Ouistreham : La rencontre entre des femmes de ménage et une journaliste

Dans le cadre de ses 70 ans, l'ANEF 63 organisait hier une projection du film Ouistreham, libre inspiration du livre de Florence Aubenas. La journaliste s'est faite passer pour une femme de ménage afin de mieux comprendre la réalité de ces invisibilisées et précarisées du système.

Une soixantaine de spectateurs se sont installés devant l’écran du Rio, cinéma associatif clermontois, lundi 24 avril. Le film d’Emmanuel Carrère sorti en 2021 permet de comprendre la vie de ses femmes aux multiples employeurs, courant après les heures, l’argent et un peu d’humanité.

Des femmes qui jonglent entre leur rôle de mère, d’amante, et de travailleuses que l’on ne sauraient voir.

4 minutes par cabine sur le ferry, 1’30 par lit. Les cadences font mal à la tête. Heureusement, il reste l’amitié. Un peu de solidarité. Des cafés chauds partagés et des parties de bowling.

Pour en parler, Aude Ruyter, comédienne, conseillère pôle emploi dans le film. Elle accompagne la séance et raconte comment elle a surtout aidé au « recrutement » des personnages, qui sont en fait tous des amateurs. La plupart sont femmes de ménage et jouent un peu leur propre rôle.

Karine Plassard, de la mission Egalité hommes/ Femmes à la mairie de Clermont, annonce les chiffres : 70 % des CDD et intérims sont occupés par des femmes. Des femmes qui quotidiennement gèrent 2H30 de plus que les hommes les tâches ménagères. Des femmes qui représentent 80 % des familles monoparentales. Elle rappelle aussi les inégalités salariales. « Dans tous les pays du monde. »

Et puis Carole Niangui raconte son histoire. Venue du Congo pour faire soigner sa fille, tristement malade. Elle récite les nuits dans les hôtels. Et son accompagnement par l’ANEF. « Et désormais, j’apprends même à nager, à mon âge ! »

Le public s’empare du débat. Ce qui questionne finalement en plus de la précarisation des femmes, c’est le rôle du journaliste.

Dans le film, Marianne, romancière ne décline jamais sa véritable identité. Même à celles qui partagent son quotidien et deviennent ses amies. Doit-on mentir pour obtenir une vérité ? Doit-on cacher son rôle de journaliste pour entrer en immersion?

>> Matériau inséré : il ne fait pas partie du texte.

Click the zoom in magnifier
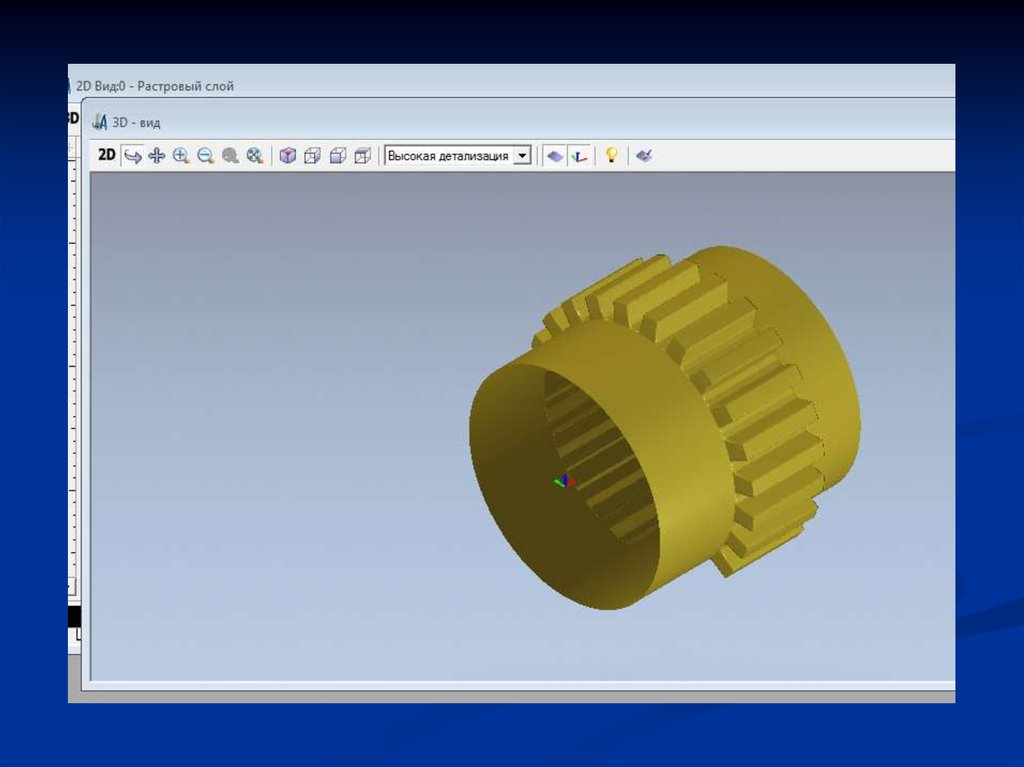The width and height of the screenshot is (1024, 767). pos(181,155)
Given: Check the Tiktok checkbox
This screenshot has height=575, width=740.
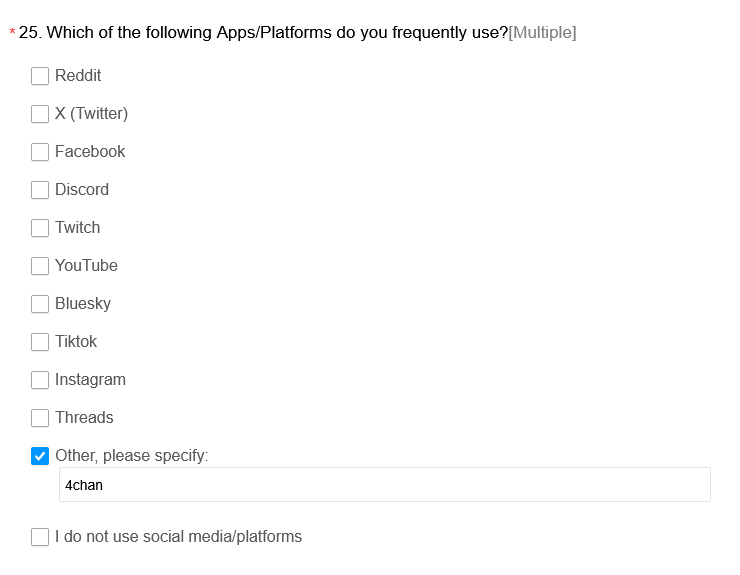Looking at the screenshot, I should coord(40,342).
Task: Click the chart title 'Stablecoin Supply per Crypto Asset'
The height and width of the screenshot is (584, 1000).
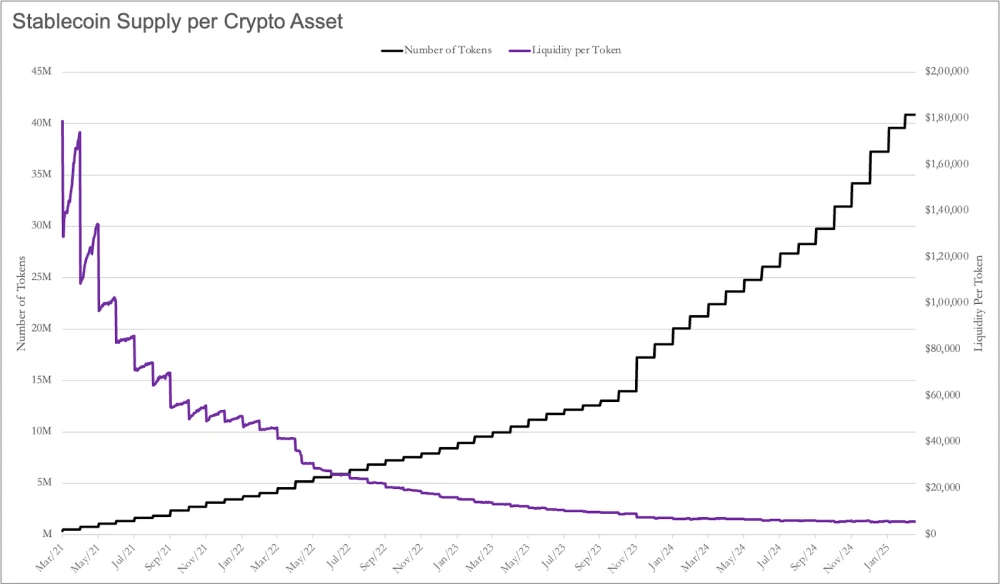Action: coord(177,22)
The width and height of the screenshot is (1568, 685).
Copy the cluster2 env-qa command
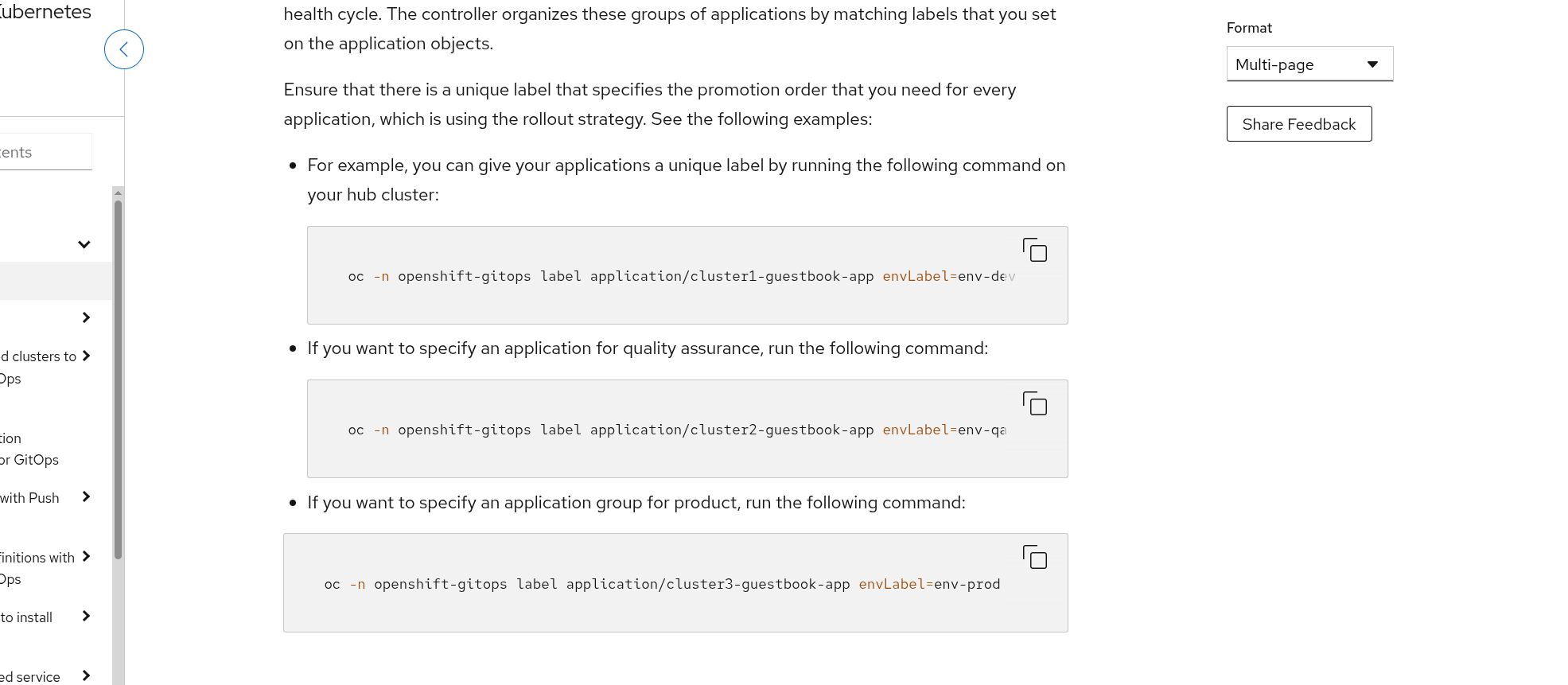pyautogui.click(x=1034, y=403)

Le public parle de trahison. D’ailleurs, le film se termine par un « Chacun sa place » lorsque les agentes d’entretien repartent au boulot, et que la romancière reste sur le quai.

Invisibilisées, de nombreuses travailleuses le sont : Femmes de ménage, mais aussi toutes celles qui travaillent sur les plateformes téléphoniques. Celles du 115 qui gèrent les hébergements d’urgence, aime à le rappeler une spectatrice.

Le débat se poursuit à l’extérieur, sur le parking du ciné, comme tellement souvent au Rio. On prend des nouvelles des femmes du film grâce à Aude qui est restée en lien. On se questionne sur les maladies professionnelles dont sont victimes ces travailleuses de l’ombre. Et puis, on se sépare. Chacun dans sa voiture. Et on y repense : « Doit-on vraiment rester à sa place ? » Condamnés à une étiquette, un rang social. Et comment dépasser ses frontières toutes aussi invisibles que ces femmes qui viennent travailler après les heures du bureau pour qu’au petit matin, la trace ronde de la tasse de café sur la table ait disparu. Comme par magie.